* START *

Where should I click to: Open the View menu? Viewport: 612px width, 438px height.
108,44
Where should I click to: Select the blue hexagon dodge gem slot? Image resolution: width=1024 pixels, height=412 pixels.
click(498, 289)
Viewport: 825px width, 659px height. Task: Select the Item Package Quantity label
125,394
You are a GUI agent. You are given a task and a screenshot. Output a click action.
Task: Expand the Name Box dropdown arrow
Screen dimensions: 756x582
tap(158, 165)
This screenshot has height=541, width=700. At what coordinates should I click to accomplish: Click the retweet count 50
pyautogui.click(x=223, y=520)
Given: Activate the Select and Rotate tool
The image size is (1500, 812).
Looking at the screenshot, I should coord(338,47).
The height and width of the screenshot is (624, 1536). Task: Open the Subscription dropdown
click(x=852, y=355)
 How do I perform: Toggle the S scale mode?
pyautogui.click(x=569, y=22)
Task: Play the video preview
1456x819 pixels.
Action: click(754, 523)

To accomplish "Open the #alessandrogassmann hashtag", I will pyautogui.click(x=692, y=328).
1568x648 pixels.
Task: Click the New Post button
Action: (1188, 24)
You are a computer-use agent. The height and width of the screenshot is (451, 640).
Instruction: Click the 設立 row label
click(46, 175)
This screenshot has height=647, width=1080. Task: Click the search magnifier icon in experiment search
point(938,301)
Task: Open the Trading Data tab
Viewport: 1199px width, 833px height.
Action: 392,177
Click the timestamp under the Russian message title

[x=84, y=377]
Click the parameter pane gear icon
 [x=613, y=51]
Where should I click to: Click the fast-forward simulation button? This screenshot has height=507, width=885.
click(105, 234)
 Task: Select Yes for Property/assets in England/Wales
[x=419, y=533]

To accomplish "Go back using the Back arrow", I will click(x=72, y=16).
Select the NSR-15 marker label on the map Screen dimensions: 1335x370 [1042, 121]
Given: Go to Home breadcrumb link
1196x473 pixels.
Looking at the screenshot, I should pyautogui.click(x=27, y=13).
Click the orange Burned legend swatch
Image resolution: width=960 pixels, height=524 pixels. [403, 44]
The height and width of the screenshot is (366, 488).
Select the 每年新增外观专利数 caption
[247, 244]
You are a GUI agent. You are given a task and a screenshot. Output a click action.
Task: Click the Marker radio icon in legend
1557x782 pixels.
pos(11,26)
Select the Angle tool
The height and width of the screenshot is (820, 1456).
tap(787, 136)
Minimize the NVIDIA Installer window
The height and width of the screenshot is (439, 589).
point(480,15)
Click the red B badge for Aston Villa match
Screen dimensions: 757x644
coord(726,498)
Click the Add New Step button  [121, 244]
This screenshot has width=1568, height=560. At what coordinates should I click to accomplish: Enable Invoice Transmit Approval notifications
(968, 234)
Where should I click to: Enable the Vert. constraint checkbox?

* END *

Work to be completed: Gather every line of the records above that contains the string "Select" and copy each one in full.

The output:
Where should I click to: Select the blue hexagon dodge gem slot? Image resolution: width=1024 pixels, height=412 pixels.
Viewport: 825px width, 659px height. Task: Select the Item Package Quantity label
Given: Activate the Select and Rotate tool
 Task: Select Yes for Property/assets in England/Wales
Select the NSR-15 marker label on the map Screen dimensions: 1335x370 [1042, 121]
Select the 每年新增外观专利数 caption
Select the Angle tool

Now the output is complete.